> **Stated problem**
Rewrite the listing from its beginning down to the line containing "Action: (x=1299, y=463)", inclusive, swapping "Connections" for "Settings" and leaving everything else unchanged.

↓↓↓

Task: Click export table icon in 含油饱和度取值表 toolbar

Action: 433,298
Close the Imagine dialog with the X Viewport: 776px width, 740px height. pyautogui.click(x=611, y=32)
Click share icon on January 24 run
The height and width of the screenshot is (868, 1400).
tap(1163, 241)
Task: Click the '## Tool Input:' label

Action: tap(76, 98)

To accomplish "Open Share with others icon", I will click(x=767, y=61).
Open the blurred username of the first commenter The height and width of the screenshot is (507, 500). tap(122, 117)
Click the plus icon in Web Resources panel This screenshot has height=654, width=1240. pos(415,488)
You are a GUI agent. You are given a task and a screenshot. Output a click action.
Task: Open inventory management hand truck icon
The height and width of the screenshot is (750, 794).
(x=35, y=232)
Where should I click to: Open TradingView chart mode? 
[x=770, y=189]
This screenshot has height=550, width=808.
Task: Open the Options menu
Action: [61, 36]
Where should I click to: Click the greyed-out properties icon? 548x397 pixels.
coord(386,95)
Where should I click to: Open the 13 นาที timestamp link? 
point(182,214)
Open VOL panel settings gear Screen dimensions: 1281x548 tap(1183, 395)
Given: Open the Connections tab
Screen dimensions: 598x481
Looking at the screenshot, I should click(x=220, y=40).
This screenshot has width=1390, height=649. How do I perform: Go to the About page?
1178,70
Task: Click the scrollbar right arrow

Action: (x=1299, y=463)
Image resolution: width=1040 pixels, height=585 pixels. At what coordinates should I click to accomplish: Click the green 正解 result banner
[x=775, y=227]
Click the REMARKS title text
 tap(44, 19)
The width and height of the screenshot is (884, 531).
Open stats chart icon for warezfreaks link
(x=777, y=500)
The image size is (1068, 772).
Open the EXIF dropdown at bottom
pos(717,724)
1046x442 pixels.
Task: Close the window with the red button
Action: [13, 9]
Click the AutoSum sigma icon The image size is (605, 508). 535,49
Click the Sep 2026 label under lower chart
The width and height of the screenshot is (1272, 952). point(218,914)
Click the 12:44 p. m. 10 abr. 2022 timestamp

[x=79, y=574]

↑↑↑

> **Answer to the task**
Task: Click export table icon in 含油饱和度取值表 toolbar

Action: 433,298
Close the Imagine dialog with the X Viewport: 776px width, 740px height. pyautogui.click(x=611, y=32)
Click share icon on January 24 run
The height and width of the screenshot is (868, 1400).
tap(1163, 241)
Task: Click the '## Tool Input:' label

Action: tap(76, 98)

To accomplish "Open Share with others icon", I will click(x=767, y=61).
Open the blurred username of the first commenter The height and width of the screenshot is (507, 500). tap(122, 117)
Click the plus icon in Web Resources panel This screenshot has height=654, width=1240. pos(415,488)
You are a GUI agent. You are given a task and a screenshot. Output a click action.
Task: Open inventory management hand truck icon
The height and width of the screenshot is (750, 794).
(x=35, y=232)
Where should I click to: Open TradingView chart mode? 
[x=770, y=189]
This screenshot has height=550, width=808.
Task: Open the Options menu
Action: [61, 36]
Where should I click to: Click the greyed-out properties icon? 548x397 pixels.
coord(386,95)
Where should I click to: Open the 13 นาที timestamp link? 
point(182,214)
Open VOL panel settings gear Screen dimensions: 1281x548 tap(1183, 395)
Given: Open the Settings tab
Screen dimensions: 598x481
Looking at the screenshot, I should click(x=220, y=40).
This screenshot has width=1390, height=649. How do I perform: Go to the About page?
1178,70
Task: Click the scrollbar right arrow

Action: (x=1299, y=463)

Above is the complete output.